Irritable bowel syndrome (IBS) is a common functional gastrointestinal disorder that affects approximately 15% of the population. It is a frequent reason for medical consultation, most often due to episodic or chronic abdominal pain and discomfort. Despite its prevalence, IBS often remains undiagnosed (
1).
Contemporary conceptualizations of IBS have shifted from a purely physiological perspective to a biopsychosocial model that recognizes the complex interplay of biological, psychological, and social factors mediated by the brain–gut axis, through which emotions and cognitive processes influence gastrointestinal function (
2). The effectiveness of psychotherapies for IBS has been extensively investigated, with cognitive-behavioral therapy (CBT) and gut-directed hypnotherapy showing the most promising outcomes (
3). These therapies target maladaptive cognitive and emotional processes that are closely linked to IBS symptoms. Notably, alexithymia, a trait characterized by difficulty identifying and describing emotions, has been identified as a key psychological factor in psychosomatic disorders (
4).
Alexithymia involves impaired emotional processing, which may contribute to prolonged physiological arousal, heightened neural reactivity, and increased psychological distress. These disruptions have been linked to dysregulation of autonomic and immune functions and dysfunction of the hypothalamic–adrenal axis (
5). Several studies have shown that alexithymia is a transdiagnostic factor in many psychopathologies, negatively influences psychotherapy outcomes and the therapeutic alliance (
6), and mediates the relationship between stressful experiences and psychological symptoms (
7). Alexithymia has also been shown to mediate the relationship between dysfunctional defense mechanisms and maladaptive behaviors (
8), as well as the relationship between perfectionism and broader psychological difficulties (
9). In the present study, alexithymia was conceptualized as an outcome variable reflecting an individual psychological trait.

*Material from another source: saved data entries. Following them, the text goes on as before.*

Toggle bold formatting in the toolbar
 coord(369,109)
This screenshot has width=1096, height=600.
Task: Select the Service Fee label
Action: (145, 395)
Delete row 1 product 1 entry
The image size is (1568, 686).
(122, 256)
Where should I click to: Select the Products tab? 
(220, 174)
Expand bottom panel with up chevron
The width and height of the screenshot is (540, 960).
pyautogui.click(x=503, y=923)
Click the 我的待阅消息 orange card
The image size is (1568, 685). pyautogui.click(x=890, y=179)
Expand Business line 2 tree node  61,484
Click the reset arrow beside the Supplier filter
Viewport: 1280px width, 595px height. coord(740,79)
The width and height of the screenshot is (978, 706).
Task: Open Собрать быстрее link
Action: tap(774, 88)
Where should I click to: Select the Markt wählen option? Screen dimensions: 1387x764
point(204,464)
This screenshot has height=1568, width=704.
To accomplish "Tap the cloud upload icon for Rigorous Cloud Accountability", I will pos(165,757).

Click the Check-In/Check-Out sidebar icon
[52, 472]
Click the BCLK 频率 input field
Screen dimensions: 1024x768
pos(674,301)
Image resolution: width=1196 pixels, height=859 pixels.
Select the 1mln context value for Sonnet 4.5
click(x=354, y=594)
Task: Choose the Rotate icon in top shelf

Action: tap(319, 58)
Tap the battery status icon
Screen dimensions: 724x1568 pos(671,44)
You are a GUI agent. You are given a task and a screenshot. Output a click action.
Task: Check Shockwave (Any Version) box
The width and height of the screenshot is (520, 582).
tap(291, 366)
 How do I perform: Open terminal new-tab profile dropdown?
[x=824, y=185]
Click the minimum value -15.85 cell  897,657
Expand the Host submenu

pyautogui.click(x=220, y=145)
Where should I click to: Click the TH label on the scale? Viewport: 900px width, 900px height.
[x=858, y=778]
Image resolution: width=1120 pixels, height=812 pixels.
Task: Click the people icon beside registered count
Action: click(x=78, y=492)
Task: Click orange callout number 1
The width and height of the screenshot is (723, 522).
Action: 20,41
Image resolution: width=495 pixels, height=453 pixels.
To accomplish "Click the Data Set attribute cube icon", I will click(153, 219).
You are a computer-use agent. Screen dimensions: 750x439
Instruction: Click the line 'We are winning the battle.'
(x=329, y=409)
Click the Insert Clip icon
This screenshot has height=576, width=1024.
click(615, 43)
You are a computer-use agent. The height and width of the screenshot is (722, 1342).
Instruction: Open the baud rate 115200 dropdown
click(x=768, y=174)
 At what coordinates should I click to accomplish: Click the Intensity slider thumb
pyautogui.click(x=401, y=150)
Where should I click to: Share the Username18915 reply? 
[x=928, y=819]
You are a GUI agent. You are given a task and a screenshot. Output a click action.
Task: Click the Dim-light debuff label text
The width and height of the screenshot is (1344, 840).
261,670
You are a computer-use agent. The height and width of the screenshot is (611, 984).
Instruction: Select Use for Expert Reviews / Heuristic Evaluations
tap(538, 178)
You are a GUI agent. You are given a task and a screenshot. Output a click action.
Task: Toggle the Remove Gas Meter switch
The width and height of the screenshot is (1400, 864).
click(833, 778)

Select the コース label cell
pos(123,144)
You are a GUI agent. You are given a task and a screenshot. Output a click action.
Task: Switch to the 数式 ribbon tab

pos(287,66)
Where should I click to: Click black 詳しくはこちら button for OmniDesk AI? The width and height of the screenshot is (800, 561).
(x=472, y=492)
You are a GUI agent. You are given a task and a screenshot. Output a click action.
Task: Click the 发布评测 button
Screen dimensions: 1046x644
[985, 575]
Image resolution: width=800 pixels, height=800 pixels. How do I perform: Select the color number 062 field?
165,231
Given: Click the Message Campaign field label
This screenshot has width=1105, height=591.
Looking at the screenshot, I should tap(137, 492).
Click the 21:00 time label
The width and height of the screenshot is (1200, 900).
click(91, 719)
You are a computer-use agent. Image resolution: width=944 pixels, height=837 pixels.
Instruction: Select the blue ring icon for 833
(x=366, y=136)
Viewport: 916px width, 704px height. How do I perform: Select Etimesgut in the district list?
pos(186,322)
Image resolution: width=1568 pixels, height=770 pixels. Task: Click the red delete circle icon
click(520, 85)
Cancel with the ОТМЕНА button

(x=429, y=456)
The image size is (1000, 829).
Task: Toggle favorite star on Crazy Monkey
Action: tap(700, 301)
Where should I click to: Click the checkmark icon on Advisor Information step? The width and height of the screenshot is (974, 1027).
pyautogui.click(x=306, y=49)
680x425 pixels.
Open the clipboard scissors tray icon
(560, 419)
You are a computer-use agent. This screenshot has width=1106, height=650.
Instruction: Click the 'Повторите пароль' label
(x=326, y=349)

Defense mechanisms are unconscious functions that protect the self from emotional distress (
10). Another variable examined in this study was perfectionism, which is typically defined as having high, unrealistic expectations and harsh, critical self-evaluation (
11).
Researchers suggest that perfectionism can be considered a transdiagnostic process that contributes to individuals’ vulnerability to, and persistence of, mental health problems. Moreover, it has been identified as a significant predictor of treatment outcomes, with studies suggesting that addressing perfectionism can reduce a wide range of psychopathological symptoms (
12,
13).
Although the etiology of alexithymia is likely multifactorial, certain personality traits and psychological mechanisms are thought to contribute to its development. To clarify their roles as potential risk factors, descriptive epidemiological studies are needed. Given that previous research has demonstrated links among alexithymia, perfectionism, and defense mechanisms in other psychosomatic conditions (
12), investigating their relationships in patients with IBS could provide further evidence to support or refute the roles of perfectionism and maladaptive defense mechanisms as risk factors for alexithymia.